People have legitimate reasons to run compat machine types, and
they also need bugs fixed.

> >> > We have many devices that just get N from stream, do malloc(N), then read
> >> > data from stream into it.
> >> > You think it's unsafe? Go ahead and fix them all.
> >> 
> >> I am sure it is unsafe.  Fixing them requires incompatible changes, that
> >> is the whole point :-(
> >
> > I don't see the point, sorry.  Want to elaborate?
> 
> In general, I don't have specific examples:
> - when we have a string buffer, we sent/receive it with:
> 
>         VMSTATE_BUFFER(queue.data, PS2State),
> 
> We are sending whatever the size of queue.data is on source to whatever
> the queue.data is on destination.  We are hopping that they are the
> same.
> 
> In this case, if sizes are different, we got just a migration stream
> that is out of sync.  And if attacker modifies stream,  bad things could 
> happen.
> In the case of buffers/arrays (so far it appears that everyplace that
> recives a size from the network, it checks that it is small enough).
> 
> >
> >> > However, my patch does address your concern: callers specify the upper
> >> > limit on the region size.
> >> > Trying to migrate in a 1Gbyte region
> >> 
> >> Yes and no.  You are assuming that a guest launched with a device ram
> >> size of 256KB receives a 512KB section and it knows what to do with it.
> >> 
> >> It knows what to do with the 256KB section, with the 512KB answer is
> >> always a "perhaps".  It depends of what is on the extra space.
> >> 
> >> My solution would be that RAM/ROM sizes are always the same for
> >> migration, so destination would always understand it.
> >> 
> >> It just forbids migrating between different machine types.  And I think
> >> that is good, not bad.
> >> 
> >> Later, Juan.
> >
> > You basically ask firmware to be perfect, or want us to carry old bugs
> > around forever.  It makes things simple for migration code, at huge cost
> > elsewhere, and pain for users.
> >
> > I don't want to maintain old bugs in ACPI, and same applies to
> > other firmware.
> >
> > This is really the whole point of the patchset.
> > Keep bugs in device ram around until next reboot.
> > At that point users get new device with non buggy
> > behaviour.
> 
> False.
> 
> qemu-2.2 -M pc-2.0 -> qemu-2.0 -M pc-2.0
> 
> You migrate that way, and you go from "new-good" BIOS to "bad-old" BIOS.

So? What is the point?

> I think the question here is, when we do this migration:
> 
> qemu-2.0 -M pc-2.0 -> qemu-2.2 -M pc-2.0
> 
> what BIOS should the second qemu use?  the one that existed on qemu-2.0
> time or the one that existed on qemu-2.2 time?  You can allow for
> bugfixes, but not for big changes like moving where the acpi tables were
> generated, etc, etc.

If you just ship old BIOS, you do not allow for bugfixes.

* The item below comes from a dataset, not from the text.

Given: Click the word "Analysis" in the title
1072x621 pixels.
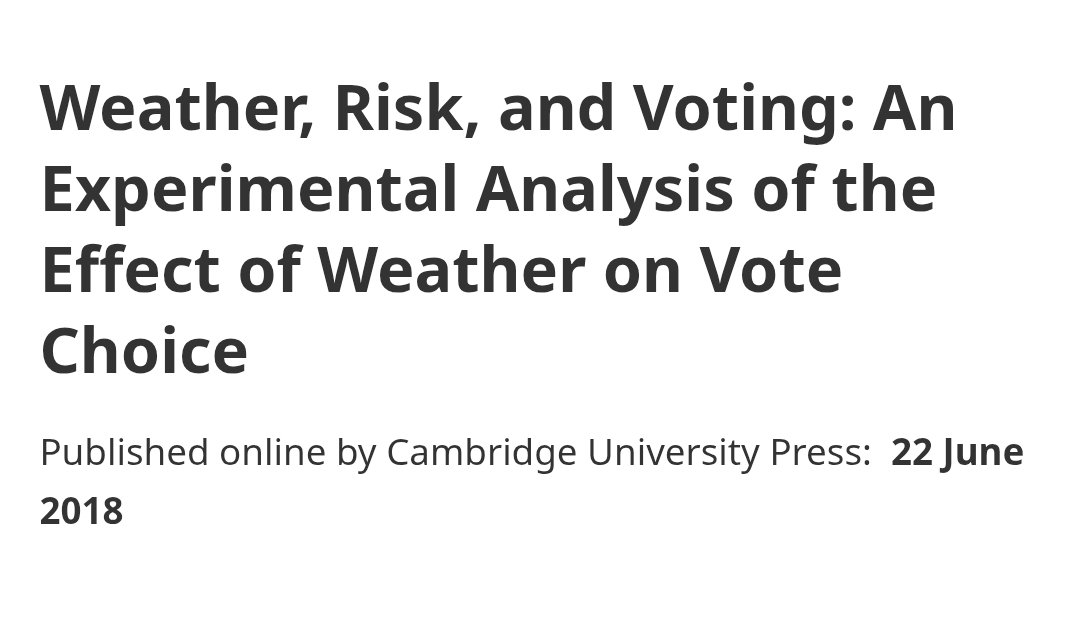Looking at the screenshot, I should (x=604, y=189).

> I really think that we should use the BIOS from qemu-2.0 era.  And my
> understanding is that you defend that we should use the qemu-2.2 era
> BIOS.

Not only that.  We already do. And we don't intend to change that for 2.2.

> I think that is the whole point of the discussion.  Have I at least
> framed correctly what the discussion is about?
> 
> Later, Juan.

I think so.

Basically you want to freeze all firmware at time of release and never change it
for that machine type.
Correct?

This would be a regression, this is not how we did things in the past.

Real hardware lets users update firmware and so should virtual hardware.